Therefore, such applicability on the composite containing the highest fraction of g-C3N4 (32 wt.%) by irradiating the MB aqueous solution with natural sunlight was tested (Figure 7A). Photolysis without any catalyst was also examined as a reference, and it had already degraded 84% of MB within 60 min of irradiation. However, the photodegradation of MB with the chosen catalyst (32% g-C3N4@TiO2) was much faster. After only 15 min of irradiation, 89% of MB vanished, and at the end of reaction (60 min), 99% was depleted. Moreover, this photodegradation under natural sunlight was even faster than in the simulated solar irradiated experiments, which is not surprising, since sunlight is a combination of high-energy ultraviolet, visible, and near-infrared light. On the other hand, the other two experimental light sources (UV-A and simulated solar) consisted of less powerful light emitters [56,57].
Apart from the light source, photocatalysis also depends on the pH value and other properties of an aqueous environment [39,58]. To investigate this dependence, MB degradation was measured in ultrapure water, seawater, lake water, and river water during 90 min irradiation with simulated solar light and 32% g-C3N4@TiO2 catalyst (Figure 7B). Adsorption of MB onto the catalyst’s surface was negligible in all water bodies. However, when employing a simulated solar source of irradiation, MB degradation immediately began and continued almost to completion in all newly explored aqueous media within 90 min of simulated solar irradiation. The rate of first-order kinetics decreased in the order: ultrapure water > river water > lake water > seawater (Table 4).
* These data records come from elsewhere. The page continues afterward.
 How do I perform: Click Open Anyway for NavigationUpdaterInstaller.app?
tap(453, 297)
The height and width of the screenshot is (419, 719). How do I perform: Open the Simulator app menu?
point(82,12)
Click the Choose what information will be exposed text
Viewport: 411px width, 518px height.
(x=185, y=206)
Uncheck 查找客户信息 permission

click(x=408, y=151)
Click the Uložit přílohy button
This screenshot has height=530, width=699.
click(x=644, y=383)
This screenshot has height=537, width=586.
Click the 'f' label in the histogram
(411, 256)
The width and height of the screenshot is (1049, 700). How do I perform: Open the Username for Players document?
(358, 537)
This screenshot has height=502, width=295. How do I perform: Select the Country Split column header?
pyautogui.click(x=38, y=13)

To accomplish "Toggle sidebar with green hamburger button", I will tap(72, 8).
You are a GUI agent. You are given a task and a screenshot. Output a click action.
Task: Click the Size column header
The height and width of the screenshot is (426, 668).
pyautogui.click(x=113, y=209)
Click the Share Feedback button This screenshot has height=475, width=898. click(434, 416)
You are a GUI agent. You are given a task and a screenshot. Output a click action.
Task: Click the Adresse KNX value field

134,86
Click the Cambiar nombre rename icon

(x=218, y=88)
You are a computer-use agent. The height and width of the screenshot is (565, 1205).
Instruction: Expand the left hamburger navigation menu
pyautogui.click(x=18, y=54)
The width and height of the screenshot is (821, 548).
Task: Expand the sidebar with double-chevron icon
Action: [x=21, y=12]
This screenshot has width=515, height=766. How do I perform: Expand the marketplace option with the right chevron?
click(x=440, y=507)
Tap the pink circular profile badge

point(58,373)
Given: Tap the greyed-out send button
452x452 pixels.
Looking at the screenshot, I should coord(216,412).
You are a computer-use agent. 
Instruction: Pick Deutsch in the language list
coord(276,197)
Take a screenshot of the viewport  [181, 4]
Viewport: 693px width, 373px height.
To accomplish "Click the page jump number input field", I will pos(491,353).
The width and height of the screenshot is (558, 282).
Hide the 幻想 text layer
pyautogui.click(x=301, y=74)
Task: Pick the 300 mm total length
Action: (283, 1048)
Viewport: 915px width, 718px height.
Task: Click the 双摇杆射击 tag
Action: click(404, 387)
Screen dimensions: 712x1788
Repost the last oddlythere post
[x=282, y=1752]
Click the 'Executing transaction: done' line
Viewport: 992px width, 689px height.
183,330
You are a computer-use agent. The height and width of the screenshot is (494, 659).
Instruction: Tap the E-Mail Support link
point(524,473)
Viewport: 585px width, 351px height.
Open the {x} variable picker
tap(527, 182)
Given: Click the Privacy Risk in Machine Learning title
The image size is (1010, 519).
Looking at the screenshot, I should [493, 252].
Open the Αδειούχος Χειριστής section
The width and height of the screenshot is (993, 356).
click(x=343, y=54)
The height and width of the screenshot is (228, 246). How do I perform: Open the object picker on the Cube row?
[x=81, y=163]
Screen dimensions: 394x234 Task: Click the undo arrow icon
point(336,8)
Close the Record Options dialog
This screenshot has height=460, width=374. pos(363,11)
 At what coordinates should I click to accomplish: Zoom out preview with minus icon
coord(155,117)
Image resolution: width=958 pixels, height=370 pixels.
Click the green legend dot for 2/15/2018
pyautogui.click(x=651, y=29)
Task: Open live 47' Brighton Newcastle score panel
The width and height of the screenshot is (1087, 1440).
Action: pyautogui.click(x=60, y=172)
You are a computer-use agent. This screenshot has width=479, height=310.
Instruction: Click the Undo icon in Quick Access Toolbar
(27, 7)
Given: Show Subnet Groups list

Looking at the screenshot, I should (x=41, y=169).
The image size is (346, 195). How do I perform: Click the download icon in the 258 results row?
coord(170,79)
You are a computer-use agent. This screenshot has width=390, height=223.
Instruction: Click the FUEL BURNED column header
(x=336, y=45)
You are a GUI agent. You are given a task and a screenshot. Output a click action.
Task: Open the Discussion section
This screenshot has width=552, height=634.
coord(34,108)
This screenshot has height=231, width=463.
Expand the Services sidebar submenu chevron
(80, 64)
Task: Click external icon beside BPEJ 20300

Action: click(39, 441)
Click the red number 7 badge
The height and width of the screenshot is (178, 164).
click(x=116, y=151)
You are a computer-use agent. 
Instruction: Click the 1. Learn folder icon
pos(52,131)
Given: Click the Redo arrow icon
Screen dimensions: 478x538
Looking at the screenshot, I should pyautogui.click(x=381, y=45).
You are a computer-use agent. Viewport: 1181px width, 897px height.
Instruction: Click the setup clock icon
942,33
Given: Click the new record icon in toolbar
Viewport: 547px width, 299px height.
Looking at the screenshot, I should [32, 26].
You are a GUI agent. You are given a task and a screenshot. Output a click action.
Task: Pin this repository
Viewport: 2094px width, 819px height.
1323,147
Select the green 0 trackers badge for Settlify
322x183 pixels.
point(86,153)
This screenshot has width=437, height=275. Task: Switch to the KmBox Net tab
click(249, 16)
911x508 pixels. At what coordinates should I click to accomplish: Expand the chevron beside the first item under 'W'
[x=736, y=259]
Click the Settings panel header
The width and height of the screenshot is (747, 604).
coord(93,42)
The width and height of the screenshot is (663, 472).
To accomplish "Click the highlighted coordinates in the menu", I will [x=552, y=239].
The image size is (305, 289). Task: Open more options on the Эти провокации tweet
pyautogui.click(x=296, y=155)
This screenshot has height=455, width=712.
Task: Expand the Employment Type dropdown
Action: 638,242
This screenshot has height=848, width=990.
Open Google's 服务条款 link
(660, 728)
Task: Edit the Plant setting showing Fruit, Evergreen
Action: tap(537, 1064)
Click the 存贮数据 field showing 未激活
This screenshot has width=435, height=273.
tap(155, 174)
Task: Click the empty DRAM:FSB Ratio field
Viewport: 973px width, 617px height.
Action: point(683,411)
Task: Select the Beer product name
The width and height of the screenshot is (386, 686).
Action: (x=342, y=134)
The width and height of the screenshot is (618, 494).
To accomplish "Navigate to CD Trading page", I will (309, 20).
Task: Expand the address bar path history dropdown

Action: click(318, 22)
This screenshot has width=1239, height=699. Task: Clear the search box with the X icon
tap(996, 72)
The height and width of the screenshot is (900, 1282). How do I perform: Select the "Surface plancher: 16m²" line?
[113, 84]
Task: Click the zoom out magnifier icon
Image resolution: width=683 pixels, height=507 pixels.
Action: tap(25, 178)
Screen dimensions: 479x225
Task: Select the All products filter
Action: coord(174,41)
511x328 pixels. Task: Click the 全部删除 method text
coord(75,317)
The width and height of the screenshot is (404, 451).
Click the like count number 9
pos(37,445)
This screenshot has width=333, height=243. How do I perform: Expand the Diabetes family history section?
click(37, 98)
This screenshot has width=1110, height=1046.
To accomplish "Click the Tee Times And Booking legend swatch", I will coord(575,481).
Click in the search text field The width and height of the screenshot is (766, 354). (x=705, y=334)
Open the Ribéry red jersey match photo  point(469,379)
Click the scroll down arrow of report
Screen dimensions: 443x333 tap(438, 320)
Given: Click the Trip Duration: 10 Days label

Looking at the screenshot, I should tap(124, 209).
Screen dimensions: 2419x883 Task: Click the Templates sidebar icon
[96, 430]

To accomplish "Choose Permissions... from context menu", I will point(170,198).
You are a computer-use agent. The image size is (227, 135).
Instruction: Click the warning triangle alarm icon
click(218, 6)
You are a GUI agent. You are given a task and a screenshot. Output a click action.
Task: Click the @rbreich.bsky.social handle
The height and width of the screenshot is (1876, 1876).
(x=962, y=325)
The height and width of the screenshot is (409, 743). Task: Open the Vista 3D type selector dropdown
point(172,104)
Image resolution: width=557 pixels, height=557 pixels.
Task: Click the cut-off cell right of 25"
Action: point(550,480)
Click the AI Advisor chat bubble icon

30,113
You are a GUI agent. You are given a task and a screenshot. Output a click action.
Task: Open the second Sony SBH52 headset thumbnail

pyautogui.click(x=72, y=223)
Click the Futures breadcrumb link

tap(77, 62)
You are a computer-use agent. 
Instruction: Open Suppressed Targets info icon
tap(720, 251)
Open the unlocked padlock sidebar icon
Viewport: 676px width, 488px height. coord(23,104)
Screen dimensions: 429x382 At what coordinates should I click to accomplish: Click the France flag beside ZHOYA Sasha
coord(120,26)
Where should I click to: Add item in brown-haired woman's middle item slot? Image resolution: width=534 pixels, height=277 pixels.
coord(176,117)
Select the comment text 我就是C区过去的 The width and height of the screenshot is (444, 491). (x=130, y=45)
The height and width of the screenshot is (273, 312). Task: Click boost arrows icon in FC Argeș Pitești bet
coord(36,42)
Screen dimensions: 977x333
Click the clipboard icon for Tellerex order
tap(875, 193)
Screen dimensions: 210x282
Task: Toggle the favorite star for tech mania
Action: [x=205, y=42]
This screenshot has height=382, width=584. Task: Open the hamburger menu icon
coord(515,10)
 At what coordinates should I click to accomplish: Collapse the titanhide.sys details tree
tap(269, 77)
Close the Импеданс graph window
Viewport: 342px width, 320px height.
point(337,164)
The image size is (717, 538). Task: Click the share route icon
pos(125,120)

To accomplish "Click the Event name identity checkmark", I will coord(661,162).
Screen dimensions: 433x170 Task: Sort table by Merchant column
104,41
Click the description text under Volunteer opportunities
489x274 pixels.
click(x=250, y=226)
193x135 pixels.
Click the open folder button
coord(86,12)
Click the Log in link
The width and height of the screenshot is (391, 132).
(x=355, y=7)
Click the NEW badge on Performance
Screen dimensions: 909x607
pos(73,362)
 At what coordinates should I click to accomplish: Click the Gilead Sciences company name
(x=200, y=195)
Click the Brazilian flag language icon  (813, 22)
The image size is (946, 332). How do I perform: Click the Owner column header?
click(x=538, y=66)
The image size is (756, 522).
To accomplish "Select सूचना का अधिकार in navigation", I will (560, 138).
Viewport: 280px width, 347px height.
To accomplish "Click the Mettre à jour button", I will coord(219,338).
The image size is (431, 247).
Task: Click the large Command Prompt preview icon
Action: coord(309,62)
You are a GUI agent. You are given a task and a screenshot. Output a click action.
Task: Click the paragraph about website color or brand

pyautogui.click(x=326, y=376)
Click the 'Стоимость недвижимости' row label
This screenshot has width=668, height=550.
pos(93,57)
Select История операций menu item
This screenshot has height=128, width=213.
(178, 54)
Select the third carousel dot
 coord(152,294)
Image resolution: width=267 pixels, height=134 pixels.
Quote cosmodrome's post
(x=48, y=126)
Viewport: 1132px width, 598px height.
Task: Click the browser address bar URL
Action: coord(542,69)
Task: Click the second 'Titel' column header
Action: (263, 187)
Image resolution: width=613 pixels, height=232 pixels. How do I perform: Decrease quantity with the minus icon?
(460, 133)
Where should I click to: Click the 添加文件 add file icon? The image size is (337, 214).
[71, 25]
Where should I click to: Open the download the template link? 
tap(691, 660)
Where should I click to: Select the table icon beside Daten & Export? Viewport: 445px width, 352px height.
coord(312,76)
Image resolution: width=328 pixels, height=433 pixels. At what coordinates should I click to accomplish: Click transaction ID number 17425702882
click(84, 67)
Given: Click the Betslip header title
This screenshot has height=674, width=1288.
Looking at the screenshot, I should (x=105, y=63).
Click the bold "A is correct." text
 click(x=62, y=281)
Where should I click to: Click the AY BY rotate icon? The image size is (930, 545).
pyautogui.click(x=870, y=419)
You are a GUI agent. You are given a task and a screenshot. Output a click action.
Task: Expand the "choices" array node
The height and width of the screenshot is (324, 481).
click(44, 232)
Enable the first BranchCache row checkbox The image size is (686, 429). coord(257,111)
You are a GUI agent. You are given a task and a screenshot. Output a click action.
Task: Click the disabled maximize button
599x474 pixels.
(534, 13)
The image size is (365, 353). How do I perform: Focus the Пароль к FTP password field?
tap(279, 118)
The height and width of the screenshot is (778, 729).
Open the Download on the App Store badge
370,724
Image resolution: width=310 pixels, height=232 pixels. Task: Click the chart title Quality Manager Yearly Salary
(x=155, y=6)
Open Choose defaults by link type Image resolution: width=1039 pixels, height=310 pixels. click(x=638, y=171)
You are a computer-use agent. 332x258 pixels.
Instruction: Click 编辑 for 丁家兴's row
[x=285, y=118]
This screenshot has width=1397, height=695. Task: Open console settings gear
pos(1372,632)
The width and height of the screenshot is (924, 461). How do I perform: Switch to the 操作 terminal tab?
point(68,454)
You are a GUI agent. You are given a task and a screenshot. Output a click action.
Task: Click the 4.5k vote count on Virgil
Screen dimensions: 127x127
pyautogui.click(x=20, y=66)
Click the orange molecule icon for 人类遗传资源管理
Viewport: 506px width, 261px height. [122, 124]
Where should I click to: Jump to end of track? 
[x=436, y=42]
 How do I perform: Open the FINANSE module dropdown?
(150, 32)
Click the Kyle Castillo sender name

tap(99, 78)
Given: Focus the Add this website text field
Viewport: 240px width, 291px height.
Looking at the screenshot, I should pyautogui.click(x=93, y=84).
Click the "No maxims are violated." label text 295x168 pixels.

The photocatalytic degradation can be inhibited by some inorganic ions [59,60]. Additionally, various water matrices contain ions which can act as scavengers and influence the degradation rate of textile dyes. Conductivity measurements have been performed to determine the ionic concentration in different water matrices (Table 4). The lowest ion concentration has been noticed in ultra-pure water, while examples of river water, lake water and sea water demonstrated significant conductivity due to higher ion concentration [61]. The effective MB degradation in all investigated water matrices was determined, although the highest photodegradation rate was achieved in an ultra-pure water matrix as depicted in Figure 7B. Hence, the optimal concentration of ions in the water matrix is necessary to boost the photocatalytic decomposition of textile dyes, e.g., MB.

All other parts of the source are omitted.